### What this task involves
Begin at the line containing "https://www.faithtacoma.com (975, 357)" and copy each line exactly through the end of the records, leaving out what comes before.

Stored data entries
━━━━━━
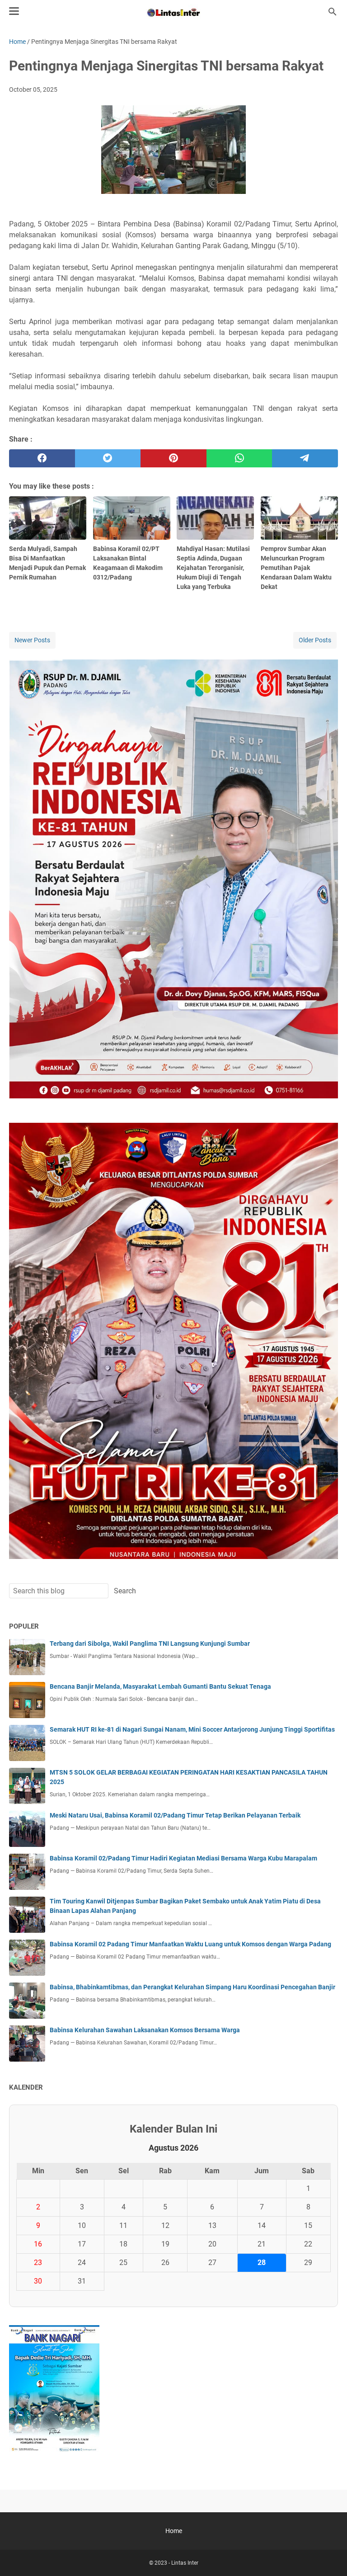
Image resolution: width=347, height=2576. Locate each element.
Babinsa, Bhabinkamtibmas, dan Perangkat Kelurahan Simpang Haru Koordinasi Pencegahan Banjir (192, 1987)
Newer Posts (32, 640)
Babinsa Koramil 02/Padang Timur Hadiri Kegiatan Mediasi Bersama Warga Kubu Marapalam (183, 1858)
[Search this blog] (332, 11)
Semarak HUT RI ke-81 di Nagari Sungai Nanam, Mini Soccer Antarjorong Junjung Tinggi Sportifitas (192, 1729)
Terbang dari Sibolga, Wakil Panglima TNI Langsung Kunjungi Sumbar (150, 1643)
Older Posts (315, 640)
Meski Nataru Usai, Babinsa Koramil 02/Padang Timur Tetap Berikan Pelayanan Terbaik (175, 1815)
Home (173, 2530)
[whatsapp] (239, 458)
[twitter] (108, 458)
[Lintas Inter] (173, 12)
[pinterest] (173, 458)
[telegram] (305, 458)
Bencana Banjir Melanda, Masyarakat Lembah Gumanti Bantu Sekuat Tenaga (160, 1686)
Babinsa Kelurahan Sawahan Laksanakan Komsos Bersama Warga (145, 2030)
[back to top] (329, 2556)
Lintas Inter (184, 2563)
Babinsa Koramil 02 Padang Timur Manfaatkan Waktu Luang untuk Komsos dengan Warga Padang (190, 1944)
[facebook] (42, 458)
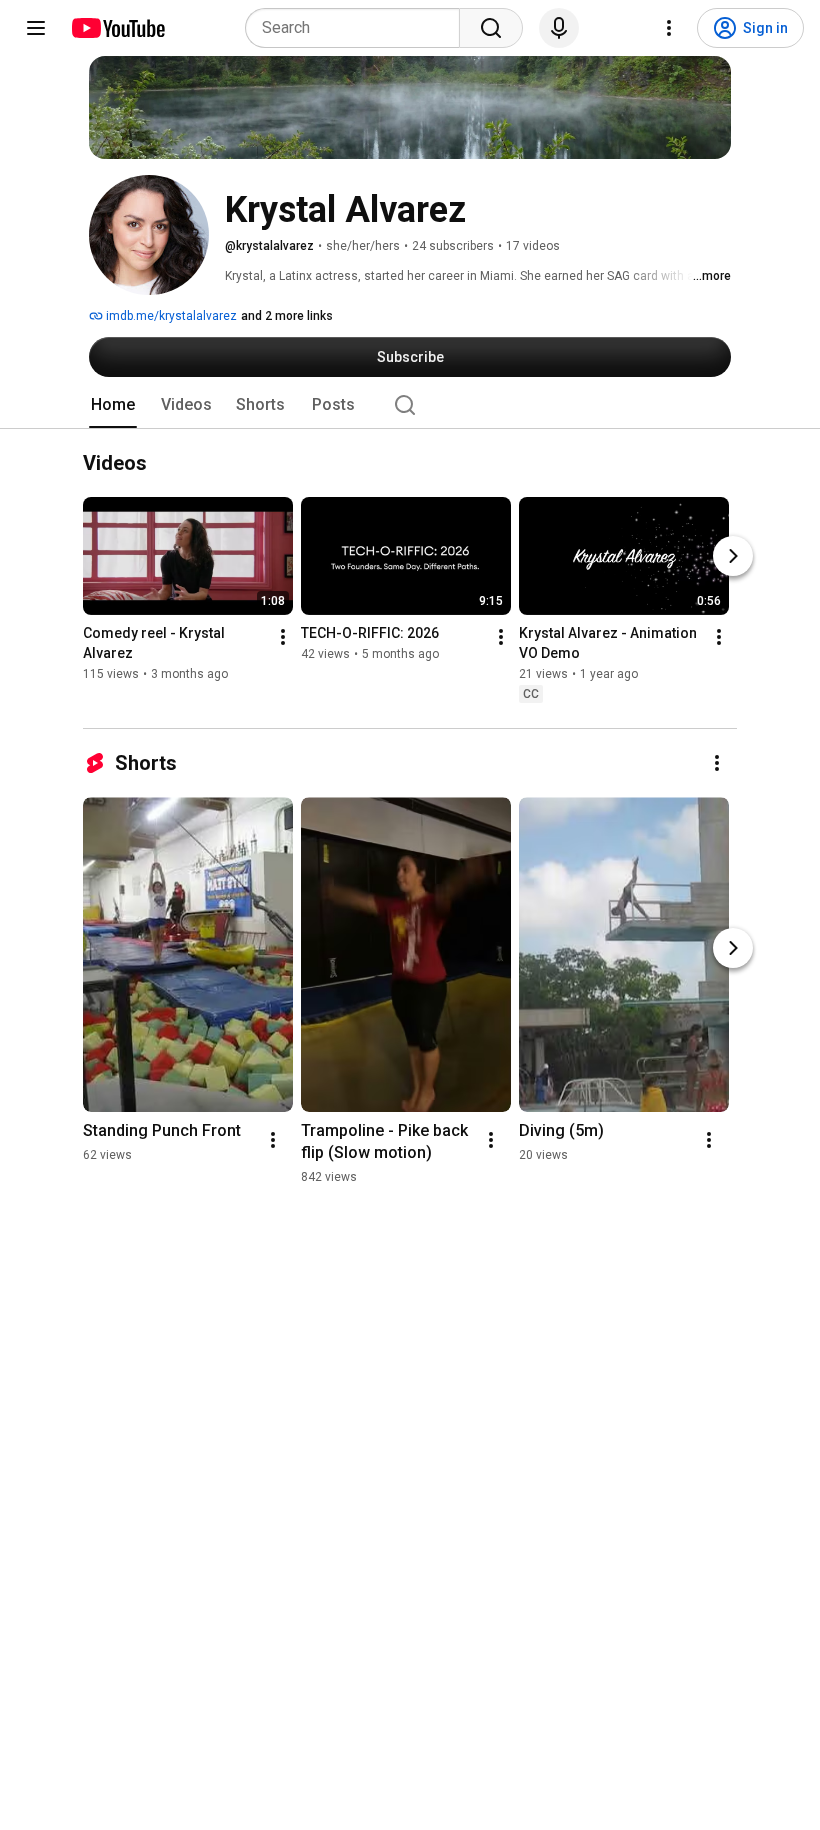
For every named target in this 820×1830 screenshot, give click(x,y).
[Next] (733, 557)
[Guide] (36, 28)
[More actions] (283, 638)
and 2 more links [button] (287, 316)
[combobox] (358, 28)
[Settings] (669, 28)
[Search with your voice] (559, 28)
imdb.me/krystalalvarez (170, 316)
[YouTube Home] (117, 28)
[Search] (491, 28)
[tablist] (410, 405)
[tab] (113, 405)
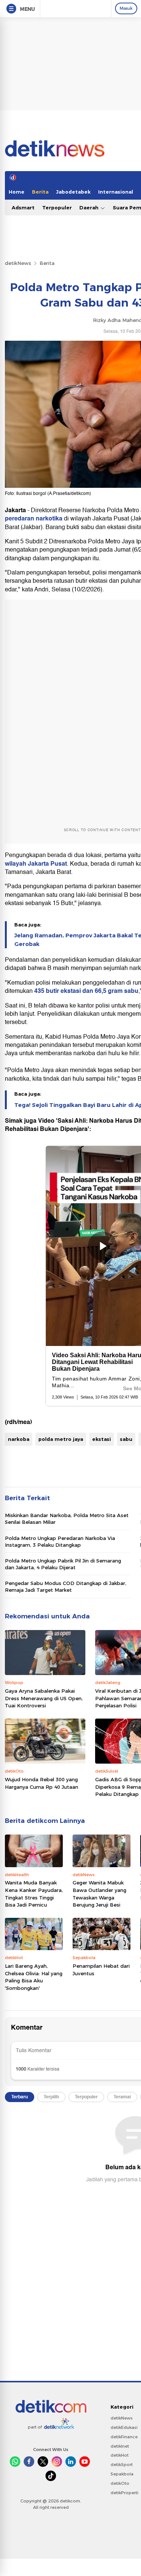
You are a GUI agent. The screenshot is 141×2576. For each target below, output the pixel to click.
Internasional (115, 192)
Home (16, 192)
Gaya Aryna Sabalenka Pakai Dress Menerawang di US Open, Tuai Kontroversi (44, 1698)
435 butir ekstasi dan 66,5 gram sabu (85, 991)
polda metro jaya (60, 1439)
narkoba (18, 1439)
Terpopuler (57, 208)
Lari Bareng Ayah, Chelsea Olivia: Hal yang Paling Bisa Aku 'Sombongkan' (33, 1977)
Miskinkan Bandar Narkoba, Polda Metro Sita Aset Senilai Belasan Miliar (67, 1518)
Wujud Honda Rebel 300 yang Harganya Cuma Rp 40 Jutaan (41, 1783)
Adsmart (23, 208)
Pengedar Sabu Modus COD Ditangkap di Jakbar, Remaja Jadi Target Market (65, 1586)
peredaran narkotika (34, 518)
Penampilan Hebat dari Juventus (101, 1969)
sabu (126, 1439)
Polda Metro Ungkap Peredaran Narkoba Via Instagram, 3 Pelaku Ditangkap (60, 1541)
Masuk (126, 8)
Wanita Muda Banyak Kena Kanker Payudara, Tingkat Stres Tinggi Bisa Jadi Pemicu (34, 1894)
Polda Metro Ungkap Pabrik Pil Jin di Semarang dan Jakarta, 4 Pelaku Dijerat (63, 1564)
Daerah (89, 208)
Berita (40, 192)
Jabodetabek (73, 192)
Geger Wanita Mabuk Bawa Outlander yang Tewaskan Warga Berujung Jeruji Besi (99, 1894)
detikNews (18, 263)
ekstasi (101, 1439)
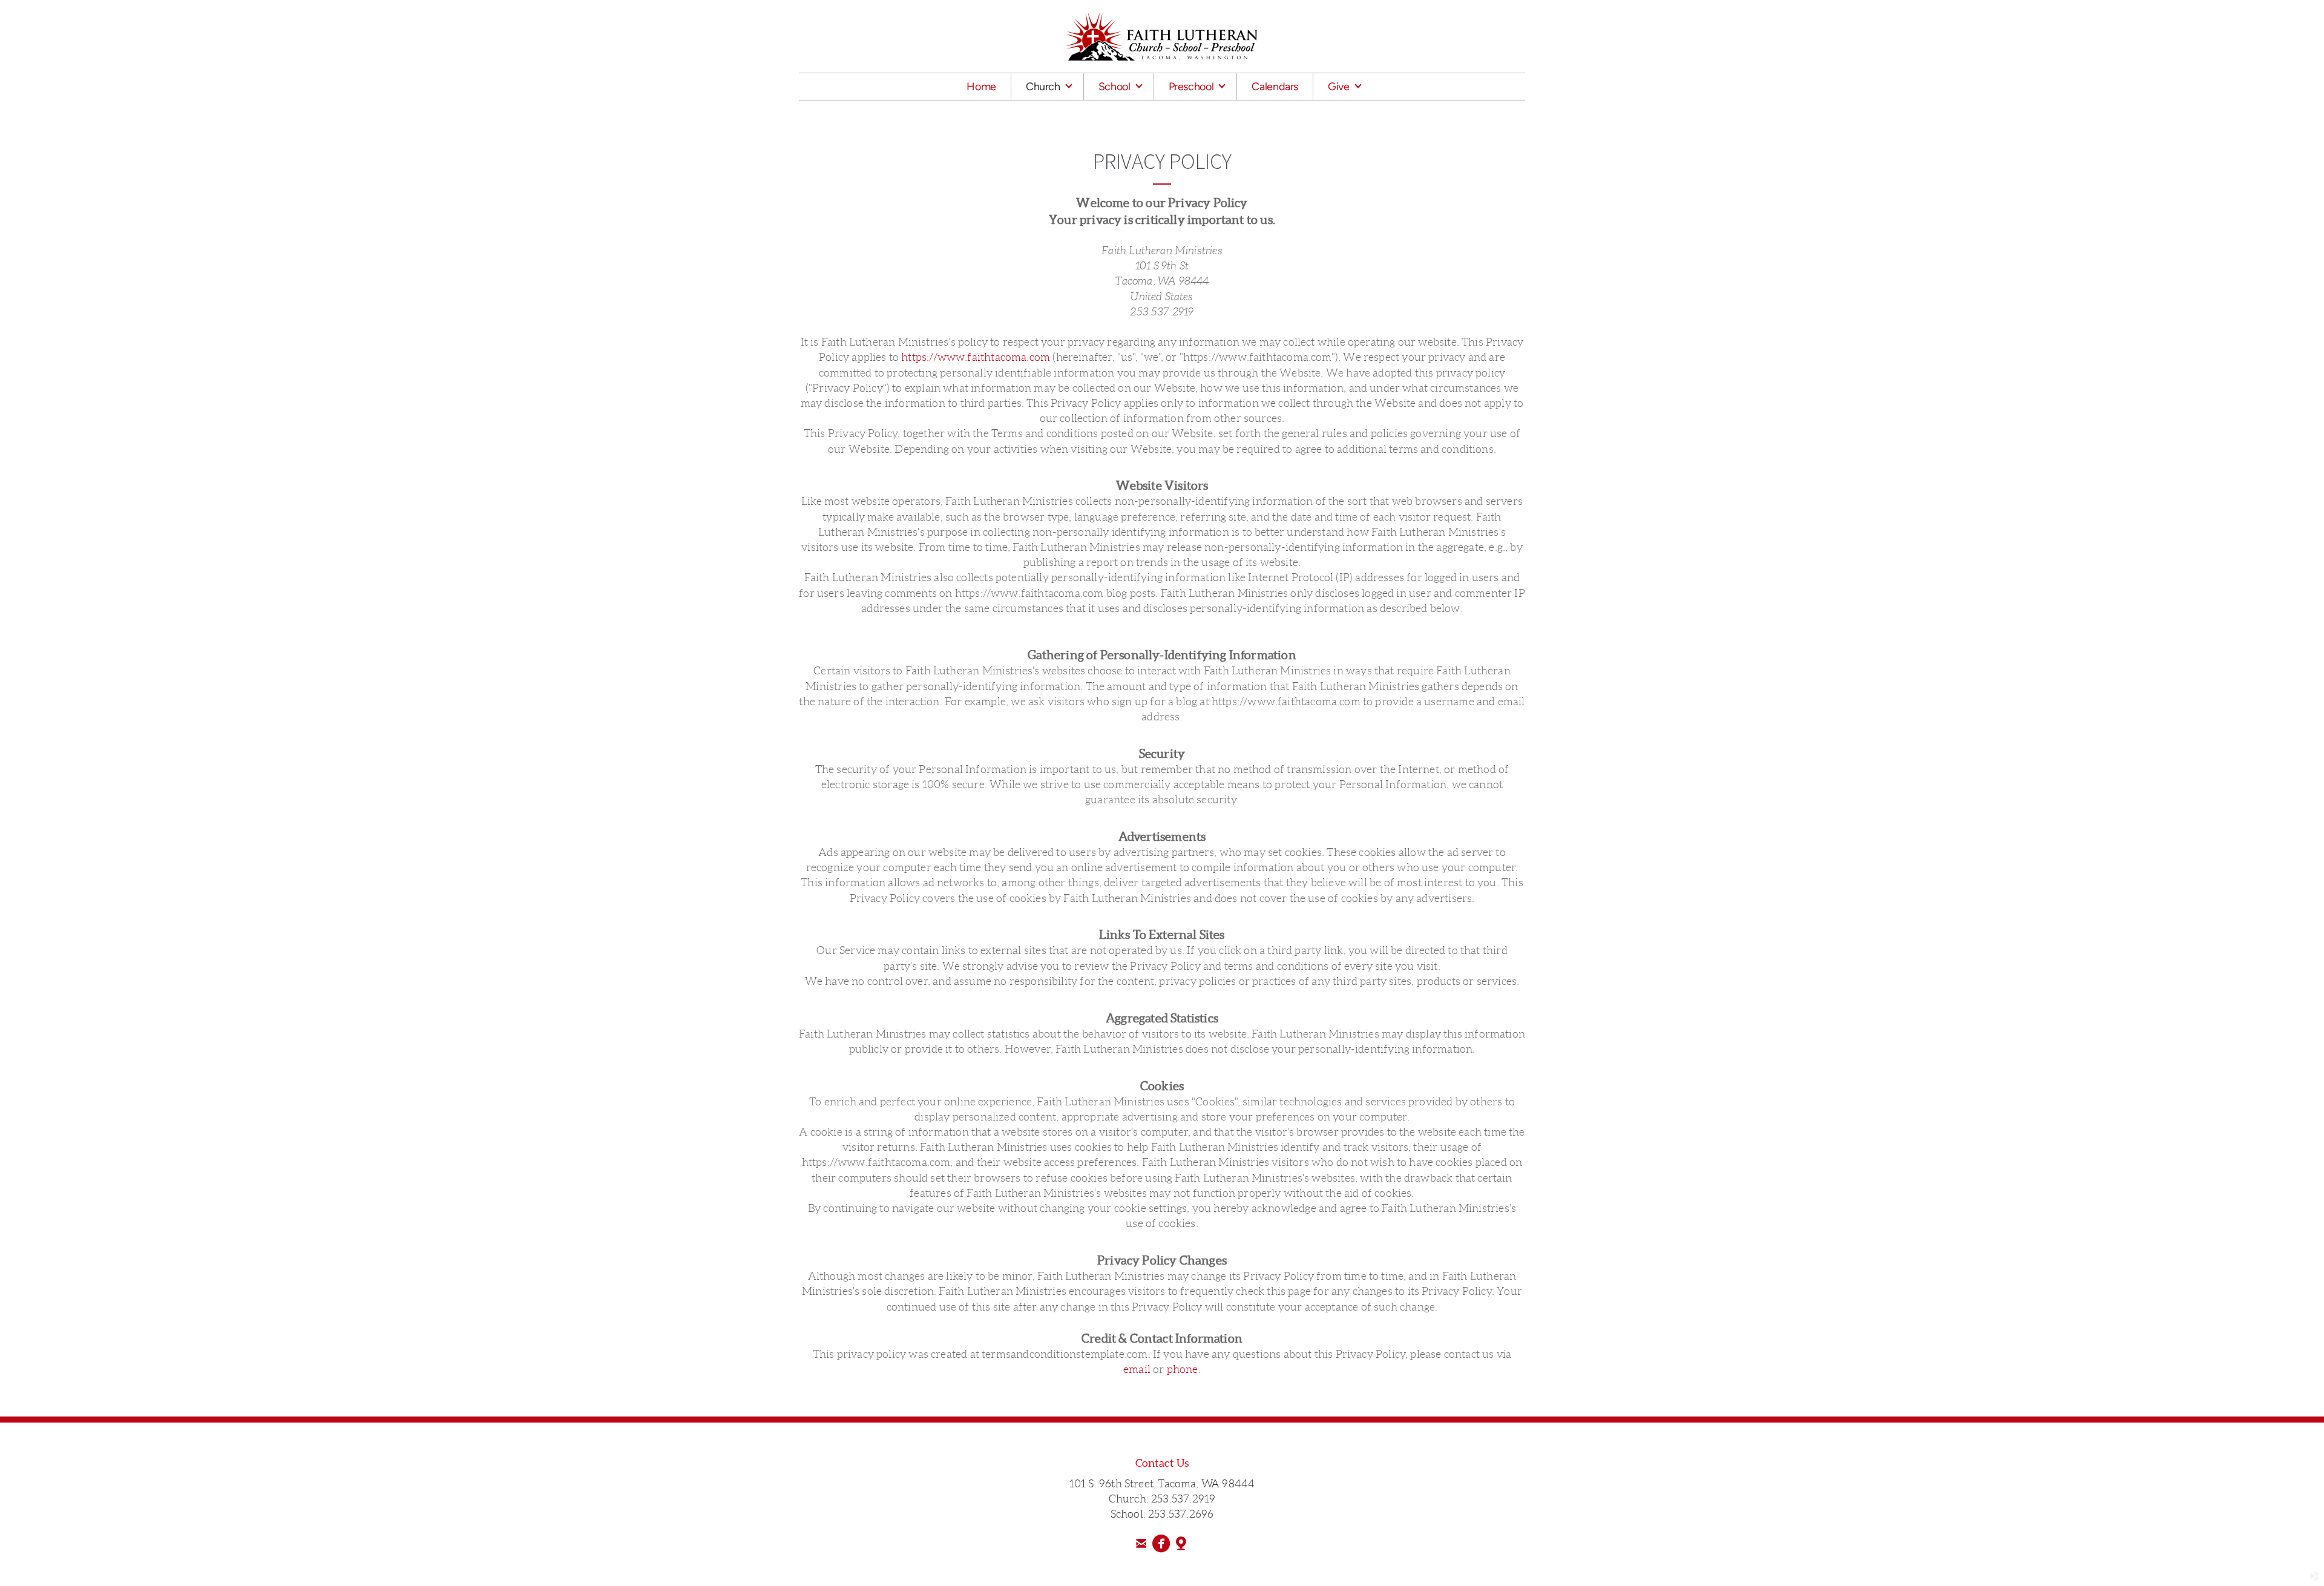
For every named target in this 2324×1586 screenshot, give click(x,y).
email (1137, 1369)
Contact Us (1162, 1462)
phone (1182, 1369)
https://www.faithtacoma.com (975, 357)
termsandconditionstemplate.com (1064, 1354)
━━━━━━
### Answer area
https://www.faithtacoma.com (975, 357)
termsandconditionstemplate.com (1064, 1354)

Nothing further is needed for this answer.